Yes, there is good reason for people who have followed this story to feel as if it really wouldn’t, or couldn’t, or won’t make a difference. Given the current state of political affairs a great deal of righteous frustration that nothing shall be done regardless of who initiated the illegal machination is not misplaced…..
Also, Yes, against the recent Cochran V McDaniel outcome in Mississippi this frustrated sentiment is justified, very justified. And yes, the establishment GOP is just as opposed to the Tea Party as the establishment Democrats in this regard. Yes to all of this…
However, it really does make a difference.
If the DOJ initiated the inquiry to the IRS under the auspices of FBI investigation of 501(c)(4) group investigation -as the claim by attorney Taylor apparently makes clear- many of the outcomes toward the groups in question reconcile.
Take the example of “True The Vote”, and “Gibson Guitar”. When both groups were under scrutiny they were visited by various federal agencies like: the EPA, ATF, OSHA as well as IRS.
However, if the Department of Justice is the internal hub for all the various agencies to assemble their marching orders, then a very specific trail of known evidence is also possible based on outcomes.
The 21 CD ROM data sent by Lois Lerner (1.1 million pages) to the DOJ becomes the basis list for a comparison of consequence.

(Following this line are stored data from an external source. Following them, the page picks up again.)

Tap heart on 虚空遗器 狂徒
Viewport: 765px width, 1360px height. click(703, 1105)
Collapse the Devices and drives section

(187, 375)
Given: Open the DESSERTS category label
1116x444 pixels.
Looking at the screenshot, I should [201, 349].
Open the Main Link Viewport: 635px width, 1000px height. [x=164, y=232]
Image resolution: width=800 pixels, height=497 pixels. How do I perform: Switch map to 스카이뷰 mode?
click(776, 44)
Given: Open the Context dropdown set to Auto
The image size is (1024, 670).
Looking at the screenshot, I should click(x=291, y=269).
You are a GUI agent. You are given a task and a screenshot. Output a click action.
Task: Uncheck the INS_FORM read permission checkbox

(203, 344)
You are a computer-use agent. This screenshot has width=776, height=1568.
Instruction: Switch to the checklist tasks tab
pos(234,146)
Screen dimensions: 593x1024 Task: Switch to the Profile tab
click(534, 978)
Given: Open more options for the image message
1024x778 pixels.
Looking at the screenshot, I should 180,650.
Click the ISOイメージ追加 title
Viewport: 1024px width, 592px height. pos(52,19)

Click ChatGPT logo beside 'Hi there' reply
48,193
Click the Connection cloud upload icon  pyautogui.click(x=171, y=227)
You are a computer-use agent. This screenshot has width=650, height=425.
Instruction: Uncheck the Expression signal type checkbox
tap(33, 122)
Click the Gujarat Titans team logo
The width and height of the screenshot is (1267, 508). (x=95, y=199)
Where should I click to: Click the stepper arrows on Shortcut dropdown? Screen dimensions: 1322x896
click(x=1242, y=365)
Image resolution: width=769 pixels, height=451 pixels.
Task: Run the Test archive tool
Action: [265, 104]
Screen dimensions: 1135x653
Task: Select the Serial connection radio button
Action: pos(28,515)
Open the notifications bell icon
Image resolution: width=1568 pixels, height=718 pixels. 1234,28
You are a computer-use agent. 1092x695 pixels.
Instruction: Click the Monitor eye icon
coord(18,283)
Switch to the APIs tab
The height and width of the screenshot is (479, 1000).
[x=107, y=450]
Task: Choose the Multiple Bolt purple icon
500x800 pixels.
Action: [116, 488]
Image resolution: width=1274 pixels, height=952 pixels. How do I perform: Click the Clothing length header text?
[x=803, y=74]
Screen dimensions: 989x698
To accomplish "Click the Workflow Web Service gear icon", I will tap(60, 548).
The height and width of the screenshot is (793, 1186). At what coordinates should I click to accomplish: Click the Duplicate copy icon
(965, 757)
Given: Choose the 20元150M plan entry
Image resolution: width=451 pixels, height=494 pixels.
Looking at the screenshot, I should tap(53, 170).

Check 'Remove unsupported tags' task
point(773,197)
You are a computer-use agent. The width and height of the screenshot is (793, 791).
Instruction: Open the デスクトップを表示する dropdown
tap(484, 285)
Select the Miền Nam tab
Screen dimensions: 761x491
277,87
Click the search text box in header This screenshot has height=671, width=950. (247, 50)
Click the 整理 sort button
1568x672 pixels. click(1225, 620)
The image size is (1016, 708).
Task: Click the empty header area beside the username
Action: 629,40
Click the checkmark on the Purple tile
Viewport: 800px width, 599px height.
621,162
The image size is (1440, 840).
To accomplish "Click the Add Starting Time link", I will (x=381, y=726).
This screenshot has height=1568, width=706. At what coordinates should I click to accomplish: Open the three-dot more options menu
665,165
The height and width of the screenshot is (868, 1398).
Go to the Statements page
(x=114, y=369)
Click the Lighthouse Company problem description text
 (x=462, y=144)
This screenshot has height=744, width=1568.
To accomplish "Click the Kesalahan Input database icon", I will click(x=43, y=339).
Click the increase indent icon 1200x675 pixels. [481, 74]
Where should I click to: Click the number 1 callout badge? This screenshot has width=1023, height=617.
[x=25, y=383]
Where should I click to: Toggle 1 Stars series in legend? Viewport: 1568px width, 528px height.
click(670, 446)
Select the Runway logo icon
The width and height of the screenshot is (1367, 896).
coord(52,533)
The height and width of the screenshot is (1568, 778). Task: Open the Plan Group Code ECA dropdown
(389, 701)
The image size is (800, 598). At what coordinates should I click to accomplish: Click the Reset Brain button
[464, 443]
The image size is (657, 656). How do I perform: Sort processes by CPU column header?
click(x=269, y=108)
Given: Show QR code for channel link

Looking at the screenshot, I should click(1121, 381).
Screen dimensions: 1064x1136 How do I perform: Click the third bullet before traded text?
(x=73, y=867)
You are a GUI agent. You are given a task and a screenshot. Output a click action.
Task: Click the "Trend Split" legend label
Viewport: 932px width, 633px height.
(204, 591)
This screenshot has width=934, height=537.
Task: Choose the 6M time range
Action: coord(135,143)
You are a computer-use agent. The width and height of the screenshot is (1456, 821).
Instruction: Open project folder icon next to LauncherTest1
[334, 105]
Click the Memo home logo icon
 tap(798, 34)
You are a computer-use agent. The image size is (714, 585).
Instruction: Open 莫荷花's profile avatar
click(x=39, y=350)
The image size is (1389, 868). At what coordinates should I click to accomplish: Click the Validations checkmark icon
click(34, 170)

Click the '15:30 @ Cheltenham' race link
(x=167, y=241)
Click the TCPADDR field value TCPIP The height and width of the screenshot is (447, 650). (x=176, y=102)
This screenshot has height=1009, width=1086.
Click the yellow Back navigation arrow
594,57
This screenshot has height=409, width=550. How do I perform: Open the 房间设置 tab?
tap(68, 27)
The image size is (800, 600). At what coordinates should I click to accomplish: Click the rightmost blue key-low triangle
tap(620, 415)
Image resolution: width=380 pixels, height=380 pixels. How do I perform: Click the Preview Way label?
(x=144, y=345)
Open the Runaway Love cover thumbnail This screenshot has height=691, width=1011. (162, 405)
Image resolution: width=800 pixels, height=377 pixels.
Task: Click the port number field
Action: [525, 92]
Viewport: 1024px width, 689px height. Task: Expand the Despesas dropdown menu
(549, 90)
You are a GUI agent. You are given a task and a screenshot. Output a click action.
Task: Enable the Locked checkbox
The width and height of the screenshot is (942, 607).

The data sent by Lerner not only included the 501(c)(4) groups, but also included 33 tax returns that included unlawfully disclosed private taxpayer information within the “Schedule B” which outlines the entities, the sponsors, and the contributors who associate with, contribute to, and participate in, the 501’s activity.
The “Schedule B” inclusion is illegal to be shared outside the IRS, and has been recognized as such by the Dept. of Justice.
However, those 33 Schedule-B lists create a data base of hundreds, perhaps thousands, of people, groups and entities. It is quite possible for external parties -lawyers for the affected parties- to use the list as a legal basis to judge whether they were specifically targeted.
Did the people, groups and entities on that list, encounter more federal agency scrutiny -in any capacity- than a random sample of similarly constructed business interests external to the group?
This is a simply a math and probability analysis based on activity as an outcome to being on a list.
If a party increased it’s exposure to federal agency review or audit simply by being on the list, in the 2010 through 2013 time period (list held by the DOJ) the court(s) would have to find in favor of any argument the group was targeted.
The legal terms “Adverse Impact” and “Disparate Impact” can be applied to any argument brought by a party against the federal government for targeting. The increase in a parties risk of scrutiny as a consequence of being on the IRS list, illegally held by the DOJ, creates the evidence in favor of the argument.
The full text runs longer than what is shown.